Abstract

This study describes the numerical simulations of two-phase fluid motions under gravity by the lattice Boltzmann method (LBM), in which the fluid motions result from collision and translation of mesoscopic particles and the interface interaction in multiphase fluids can be reproduced in a self-organizing way. Our aims are to examine the applicability of LBM to the numerical analysis of bubble motions in comparison with the two-dimensional results by the Volume Of Fluid (VOF) method based on the Navier–Stokes and the liquid-volume convective equations, and to develop the three-dimensional binary fluids model, consisting of two sets of distribution functions to represent the total fluid density and the density difference, which introduces the repulsive interaction consistent with a free energy function between fluid particles. We included the buoyancy terms due to the density difference between two phases in the lattice Boltzmann equations, and simulated the motions of single bubble and two bubbles rising in a duct, calculating the surface tension from the Laplace's law represented by the non-dimensional numbers, Eotvos and Morton numbers.

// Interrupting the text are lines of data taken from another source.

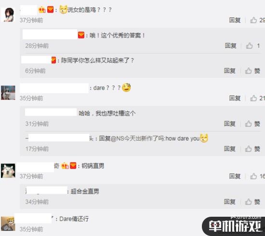This screenshot has height=236, width=265.
Task: Open the anime girl avatar profile
Action: click(x=8, y=15)
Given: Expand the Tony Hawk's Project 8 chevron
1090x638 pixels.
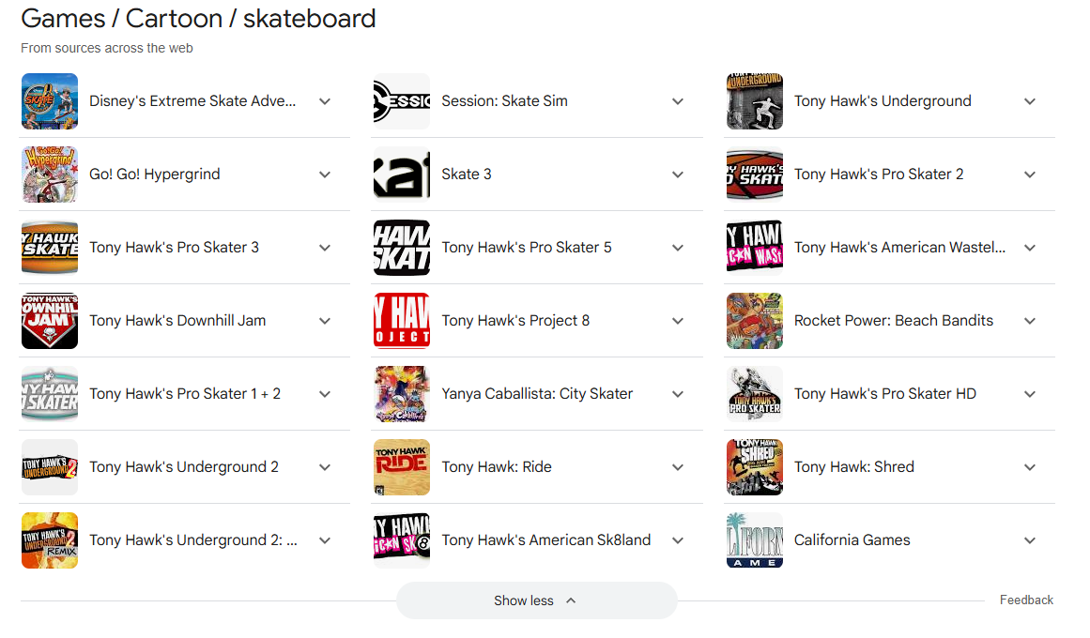Looking at the screenshot, I should 678,321.
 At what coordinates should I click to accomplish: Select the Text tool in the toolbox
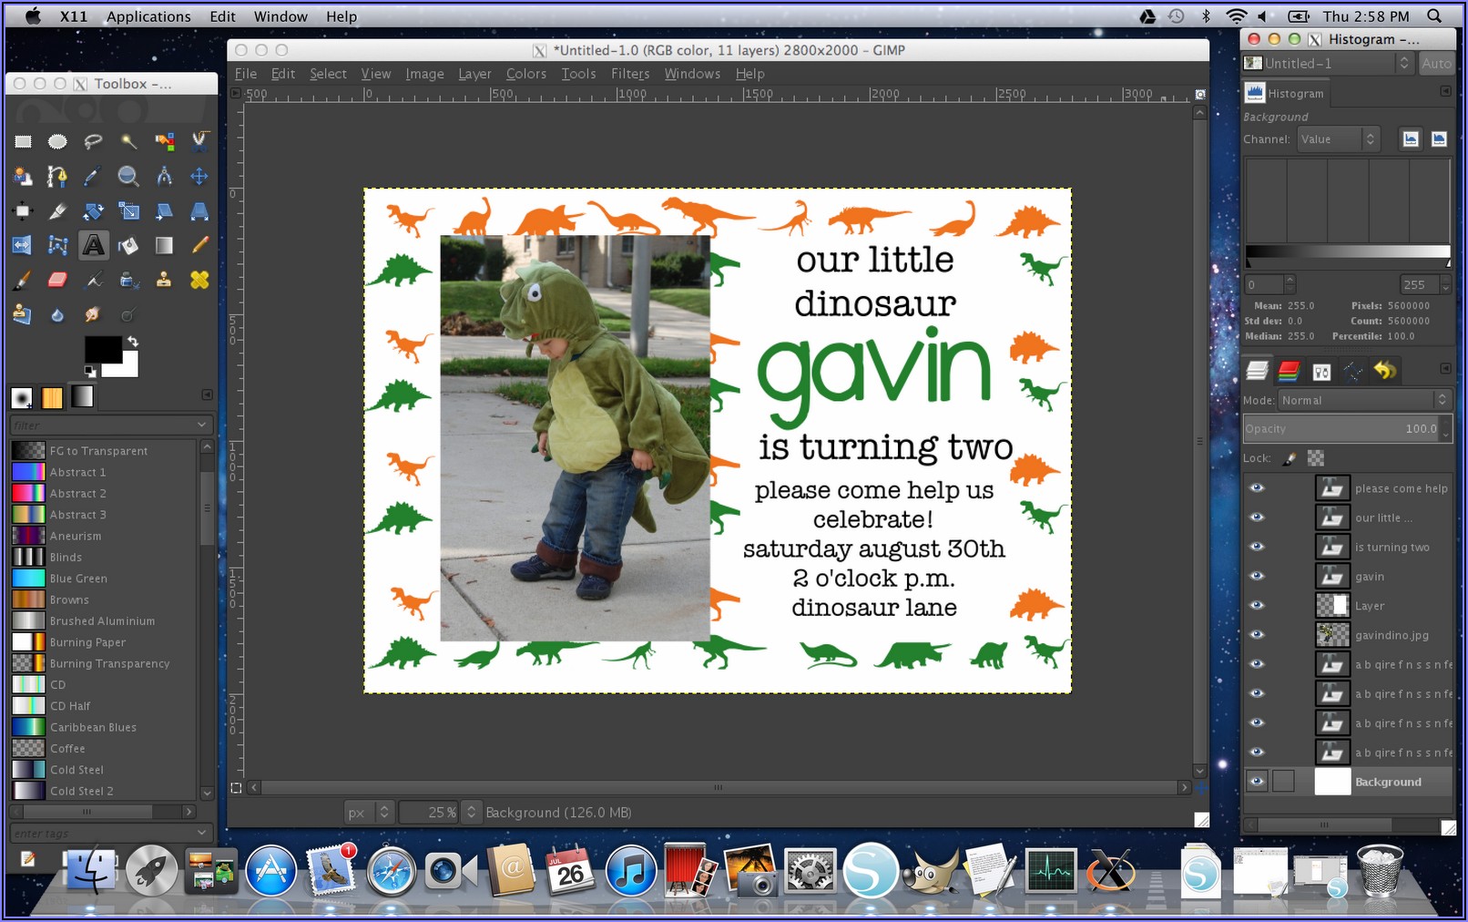(x=93, y=245)
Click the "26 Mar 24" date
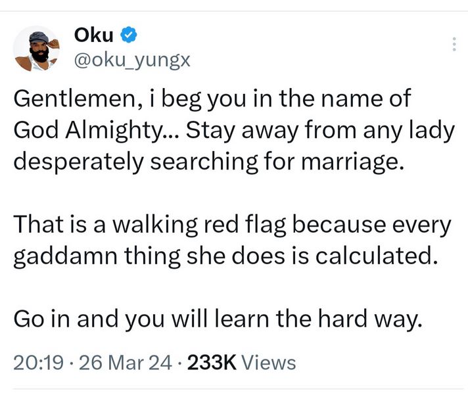Image resolution: width=468 pixels, height=393 pixels. 123,362
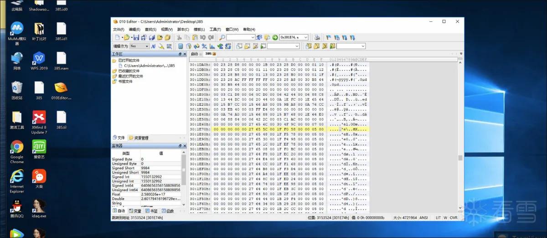
Task: Select the 资源管理 panel tab
Action: pos(139,138)
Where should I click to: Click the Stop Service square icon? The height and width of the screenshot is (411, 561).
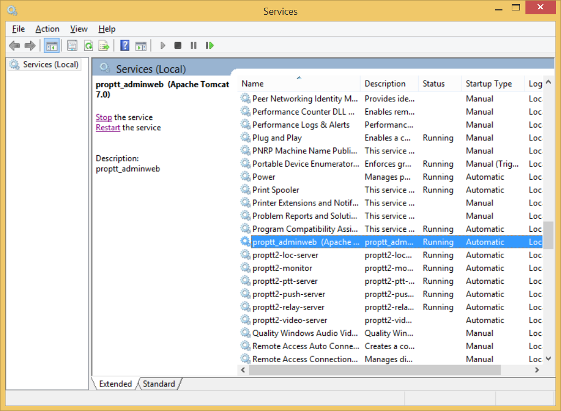178,45
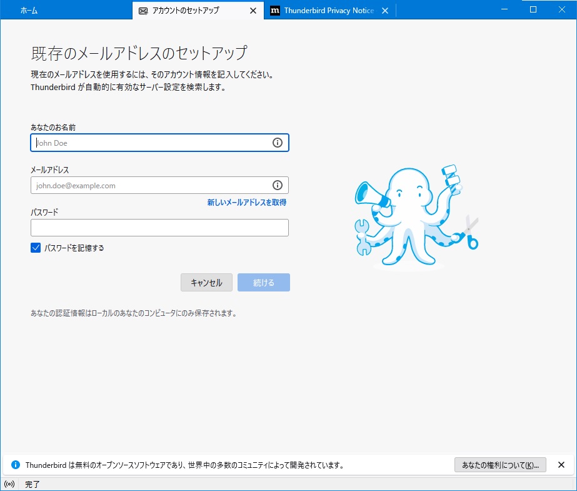Click the あなたの権利について button
Viewport: 577px width, 491px height.
[x=500, y=465]
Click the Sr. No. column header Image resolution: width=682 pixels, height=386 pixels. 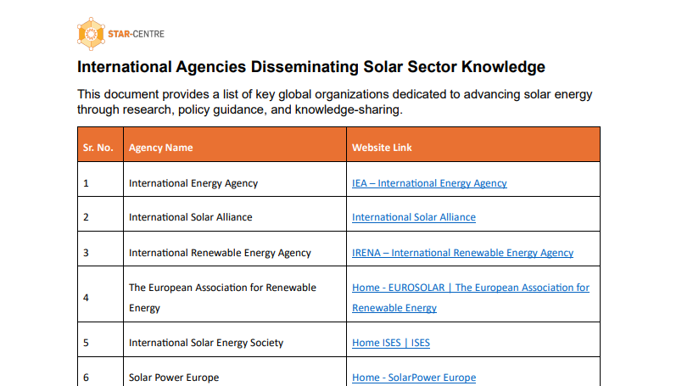pyautogui.click(x=98, y=148)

In the two-dimensional simulations, the results by LBM agree with those by the VOF method. The three-dimensional simulation of two bubble interaction shows that the upper bubble takes a shape of skirt as the lower bubble approaches due to the wake formation, and they coalesce into a single bubble eventually. These results prove the validity of the buoyancy model proposed here and the applicability of LBM to the quantitative numerical analysis of two-phase fluid motions.